### Work to be completed
All entries below must be given again exactly as they stand.

Stored data entries
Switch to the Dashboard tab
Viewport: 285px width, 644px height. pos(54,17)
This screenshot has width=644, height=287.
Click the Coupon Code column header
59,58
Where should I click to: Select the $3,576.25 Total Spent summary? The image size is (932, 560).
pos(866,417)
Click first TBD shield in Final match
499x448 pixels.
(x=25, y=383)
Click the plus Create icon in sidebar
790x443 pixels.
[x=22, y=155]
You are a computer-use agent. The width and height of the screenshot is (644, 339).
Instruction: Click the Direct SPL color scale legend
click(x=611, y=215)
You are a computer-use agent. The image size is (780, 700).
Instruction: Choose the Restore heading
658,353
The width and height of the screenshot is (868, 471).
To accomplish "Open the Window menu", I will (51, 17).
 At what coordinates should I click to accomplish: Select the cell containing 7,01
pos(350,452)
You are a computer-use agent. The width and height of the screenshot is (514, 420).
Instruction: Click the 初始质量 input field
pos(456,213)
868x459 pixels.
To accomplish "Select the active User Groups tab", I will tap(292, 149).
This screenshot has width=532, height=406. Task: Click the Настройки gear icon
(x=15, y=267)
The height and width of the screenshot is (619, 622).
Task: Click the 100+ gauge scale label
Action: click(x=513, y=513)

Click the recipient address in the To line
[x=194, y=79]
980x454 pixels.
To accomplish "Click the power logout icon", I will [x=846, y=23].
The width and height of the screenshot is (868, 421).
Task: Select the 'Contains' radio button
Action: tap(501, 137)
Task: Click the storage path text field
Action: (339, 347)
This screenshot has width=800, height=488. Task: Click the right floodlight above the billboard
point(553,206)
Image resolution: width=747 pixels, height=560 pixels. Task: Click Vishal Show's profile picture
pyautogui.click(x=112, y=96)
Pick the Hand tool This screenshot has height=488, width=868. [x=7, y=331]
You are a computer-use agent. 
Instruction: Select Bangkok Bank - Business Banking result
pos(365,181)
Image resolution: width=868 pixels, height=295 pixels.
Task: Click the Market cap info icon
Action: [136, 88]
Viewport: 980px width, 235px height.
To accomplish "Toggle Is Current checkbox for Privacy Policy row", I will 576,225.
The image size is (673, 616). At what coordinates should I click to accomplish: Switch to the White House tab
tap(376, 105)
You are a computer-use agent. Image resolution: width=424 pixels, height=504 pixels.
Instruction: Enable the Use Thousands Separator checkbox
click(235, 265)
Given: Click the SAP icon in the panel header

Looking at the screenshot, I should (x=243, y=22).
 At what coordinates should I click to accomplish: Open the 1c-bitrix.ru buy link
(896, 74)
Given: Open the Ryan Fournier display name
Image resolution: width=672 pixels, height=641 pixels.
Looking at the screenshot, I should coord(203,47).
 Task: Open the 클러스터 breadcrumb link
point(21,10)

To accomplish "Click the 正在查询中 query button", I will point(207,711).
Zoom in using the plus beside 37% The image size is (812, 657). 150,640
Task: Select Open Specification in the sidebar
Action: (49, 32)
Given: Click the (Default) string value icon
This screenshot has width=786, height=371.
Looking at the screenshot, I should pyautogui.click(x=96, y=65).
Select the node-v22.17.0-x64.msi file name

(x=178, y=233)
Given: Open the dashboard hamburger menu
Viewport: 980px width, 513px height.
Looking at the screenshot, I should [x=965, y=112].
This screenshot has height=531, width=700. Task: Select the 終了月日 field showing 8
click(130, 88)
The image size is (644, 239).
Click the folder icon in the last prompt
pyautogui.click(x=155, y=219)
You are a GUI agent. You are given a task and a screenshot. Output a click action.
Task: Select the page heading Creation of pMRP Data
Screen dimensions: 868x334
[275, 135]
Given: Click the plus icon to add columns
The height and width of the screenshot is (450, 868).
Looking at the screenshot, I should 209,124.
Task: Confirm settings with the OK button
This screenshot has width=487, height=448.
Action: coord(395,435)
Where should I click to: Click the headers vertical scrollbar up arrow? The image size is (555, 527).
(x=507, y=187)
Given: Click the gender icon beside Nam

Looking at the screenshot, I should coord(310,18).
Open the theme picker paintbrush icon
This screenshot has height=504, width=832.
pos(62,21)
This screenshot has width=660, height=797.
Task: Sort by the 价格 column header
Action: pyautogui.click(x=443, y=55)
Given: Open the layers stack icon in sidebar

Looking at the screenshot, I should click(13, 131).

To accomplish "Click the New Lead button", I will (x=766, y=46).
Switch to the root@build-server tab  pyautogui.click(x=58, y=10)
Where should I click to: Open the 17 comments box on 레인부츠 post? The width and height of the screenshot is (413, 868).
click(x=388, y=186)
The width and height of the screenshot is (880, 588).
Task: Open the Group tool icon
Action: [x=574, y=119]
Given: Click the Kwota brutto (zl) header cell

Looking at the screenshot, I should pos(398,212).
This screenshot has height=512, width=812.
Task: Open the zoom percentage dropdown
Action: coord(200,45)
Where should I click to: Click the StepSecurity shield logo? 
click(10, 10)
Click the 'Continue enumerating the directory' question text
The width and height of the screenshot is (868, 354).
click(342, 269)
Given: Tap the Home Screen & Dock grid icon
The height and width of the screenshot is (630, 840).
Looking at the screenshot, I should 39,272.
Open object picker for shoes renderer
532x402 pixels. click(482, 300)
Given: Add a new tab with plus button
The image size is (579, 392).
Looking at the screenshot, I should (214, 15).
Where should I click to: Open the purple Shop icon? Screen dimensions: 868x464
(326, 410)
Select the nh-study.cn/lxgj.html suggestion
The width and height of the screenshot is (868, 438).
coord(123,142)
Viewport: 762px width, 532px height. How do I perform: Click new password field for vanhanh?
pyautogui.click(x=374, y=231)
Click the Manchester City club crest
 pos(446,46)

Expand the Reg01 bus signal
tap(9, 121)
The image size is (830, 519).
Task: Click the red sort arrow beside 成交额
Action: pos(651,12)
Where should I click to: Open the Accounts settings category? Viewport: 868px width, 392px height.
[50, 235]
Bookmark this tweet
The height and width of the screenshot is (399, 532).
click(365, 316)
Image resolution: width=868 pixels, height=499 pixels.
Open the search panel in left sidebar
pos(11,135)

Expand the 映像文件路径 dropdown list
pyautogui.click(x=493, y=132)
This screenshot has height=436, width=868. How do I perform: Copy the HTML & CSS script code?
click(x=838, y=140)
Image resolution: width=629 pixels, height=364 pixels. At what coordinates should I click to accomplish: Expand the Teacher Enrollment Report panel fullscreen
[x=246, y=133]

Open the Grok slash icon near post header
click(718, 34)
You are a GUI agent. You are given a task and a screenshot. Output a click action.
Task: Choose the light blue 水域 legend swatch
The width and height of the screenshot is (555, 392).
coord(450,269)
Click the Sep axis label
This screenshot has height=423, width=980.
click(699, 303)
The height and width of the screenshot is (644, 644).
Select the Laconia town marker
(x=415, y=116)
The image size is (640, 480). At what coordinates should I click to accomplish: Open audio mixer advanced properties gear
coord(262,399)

### Exercise output
Switch to the Dashboard tab
Viewport: 285px width, 644px height. pos(54,17)
This screenshot has width=644, height=287.
Click the Coupon Code column header
59,58
Where should I click to: Select the $3,576.25 Total Spent summary? The image size is (932, 560).
pos(866,417)
Click first TBD shield in Final match
499x448 pixels.
(x=25, y=383)
Click the plus Create icon in sidebar
790x443 pixels.
[x=22, y=155]
You are a computer-use agent. The width and height of the screenshot is (644, 339).
Instruction: Click the Direct SPL color scale legend
click(x=611, y=215)
You are a computer-use agent. The image size is (780, 700).
Instruction: Choose the Restore heading
658,353
The width and height of the screenshot is (868, 471).
To accomplish "Open the Window menu", I will (51, 17).
 At what coordinates should I click to accomplish: Select the cell containing 7,01
pos(350,452)
You are a computer-use agent. The width and height of the screenshot is (514, 420).
Instruction: Click the 初始质量 input field
pos(456,213)
868x459 pixels.
To accomplish "Select the active User Groups tab", I will tap(292, 149).
This screenshot has width=532, height=406. Task: Click the Настройки gear icon
(x=15, y=267)
The height and width of the screenshot is (619, 622).
Task: Click the 100+ gauge scale label
Action: click(x=513, y=513)

Click the recipient address in the To line
[x=194, y=79]
980x454 pixels.
To accomplish "Click the power logout icon", I will [x=846, y=23].
The width and height of the screenshot is (868, 421).
Task: Select the 'Contains' radio button
Action: tap(501, 137)
Task: Click the storage path text field
Action: (339, 347)
This screenshot has width=800, height=488. Task: Click the right floodlight above the billboard
point(553,206)
Image resolution: width=747 pixels, height=560 pixels. Task: Click Vishal Show's profile picture
pyautogui.click(x=112, y=96)
Pick the Hand tool This screenshot has height=488, width=868. [x=7, y=331]
You are a computer-use agent. 
Instruction: Select Bangkok Bank - Business Banking result
pos(365,181)
Image resolution: width=868 pixels, height=295 pixels.
Task: Click the Market cap info icon
Action: [136, 88]
Viewport: 980px width, 235px height.
To accomplish "Toggle Is Current checkbox for Privacy Policy row", I will 576,225.
The image size is (673, 616). At what coordinates should I click to accomplish: Switch to the White House tab
tap(376, 105)
You are a computer-use agent. Image resolution: width=424 pixels, height=504 pixels.
Instruction: Enable the Use Thousands Separator checkbox
click(235, 265)
Given: Click the SAP icon in the panel header

Looking at the screenshot, I should (x=243, y=22).
 At what coordinates should I click to accomplish: Open the 1c-bitrix.ru buy link
(896, 74)
Given: Open the Ryan Fournier display name
Image resolution: width=672 pixels, height=641 pixels.
Looking at the screenshot, I should coord(203,47).
 Task: Open the 클러스터 breadcrumb link
point(21,10)

To accomplish "Click the 正在查询中 query button", I will point(207,711).
Zoom in using the plus beside 37% The image size is (812, 657). 150,640
Task: Select Open Specification in the sidebar
Action: (49, 32)
Given: Click the (Default) string value icon
This screenshot has width=786, height=371.
Looking at the screenshot, I should pyautogui.click(x=96, y=65).
Select the node-v22.17.0-x64.msi file name

(x=178, y=233)
Given: Open the dashboard hamburger menu
Viewport: 980px width, 513px height.
Looking at the screenshot, I should [x=965, y=112].
This screenshot has height=531, width=700. Task: Select the 終了月日 field showing 8
click(130, 88)
The image size is (644, 239).
Click the folder icon in the last prompt
pyautogui.click(x=155, y=219)
You are a GUI agent. You are given a task and a screenshot. Output a click action.
Task: Select the page heading Creation of pMRP Data
Screen dimensions: 868x334
[275, 135]
Given: Click the plus icon to add columns
The height and width of the screenshot is (450, 868).
Looking at the screenshot, I should 209,124.
Task: Confirm settings with the OK button
This screenshot has width=487, height=448.
Action: coord(395,435)
Where should I click to: Click the headers vertical scrollbar up arrow? The image size is (555, 527).
(x=507, y=187)
Given: Click the gender icon beside Nam

Looking at the screenshot, I should coord(310,18).
Open the theme picker paintbrush icon
This screenshot has height=504, width=832.
pos(62,21)
This screenshot has width=660, height=797.
Task: Sort by the 价格 column header
Action: pyautogui.click(x=443, y=55)
Given: Open the layers stack icon in sidebar

Looking at the screenshot, I should click(13, 131).

To accomplish "Click the New Lead button", I will (x=766, y=46).
Switch to the root@build-server tab  pyautogui.click(x=58, y=10)
Where should I click to: Open the 17 comments box on 레인부츠 post? The width and height of the screenshot is (413, 868).
click(x=388, y=186)
The width and height of the screenshot is (880, 588).
Task: Open the Group tool icon
Action: [x=574, y=119]
Given: Click the Kwota brutto (zl) header cell

Looking at the screenshot, I should pos(398,212).
This screenshot has height=512, width=812.
Task: Open the zoom percentage dropdown
Action: coord(200,45)
Where should I click to: Click the StepSecurity shield logo? 
click(10, 10)
Click the 'Continue enumerating the directory' question text
The width and height of the screenshot is (868, 354).
click(342, 269)
Given: Tap the Home Screen & Dock grid icon
The height and width of the screenshot is (630, 840).
Looking at the screenshot, I should 39,272.
Open object picker for shoes renderer
532x402 pixels. click(482, 300)
Given: Add a new tab with plus button
The image size is (579, 392).
Looking at the screenshot, I should (214, 15).
Where should I click to: Open the purple Shop icon? Screen dimensions: 868x464
(326, 410)
Select the nh-study.cn/lxgj.html suggestion
The width and height of the screenshot is (868, 438).
coord(123,142)
Viewport: 762px width, 532px height. How do I perform: Click new password field for vanhanh?
pyautogui.click(x=374, y=231)
Click the Manchester City club crest
 pos(446,46)

Expand the Reg01 bus signal
tap(9, 121)
The image size is (830, 519).
Task: Click the red sort arrow beside 成交额
Action: pos(651,12)
Where should I click to: Open the Accounts settings category? Viewport: 868px width, 392px height.
[50, 235]
Bookmark this tweet
The height and width of the screenshot is (399, 532).
click(365, 316)
Image resolution: width=868 pixels, height=499 pixels.
Open the search panel in left sidebar
pos(11,135)

Expand the 映像文件路径 dropdown list
pyautogui.click(x=493, y=132)
This screenshot has height=436, width=868. How do I perform: Copy the HTML & CSS script code?
click(x=838, y=140)
Image resolution: width=629 pixels, height=364 pixels. At what coordinates should I click to accomplish: Expand the Teacher Enrollment Report panel fullscreen
[x=246, y=133]

Open the Grok slash icon near post header
click(718, 34)
You are a GUI agent. You are given a task and a screenshot. Output a click action.
Task: Choose the light blue 水域 legend swatch
The width and height of the screenshot is (555, 392).
coord(450,269)
Click the Sep axis label
This screenshot has height=423, width=980.
click(699, 303)
The height and width of the screenshot is (644, 644).
Select the Laconia town marker
(x=415, y=116)
The image size is (640, 480). At what coordinates should I click to accomplish: Open audio mixer advanced properties gear
coord(262,399)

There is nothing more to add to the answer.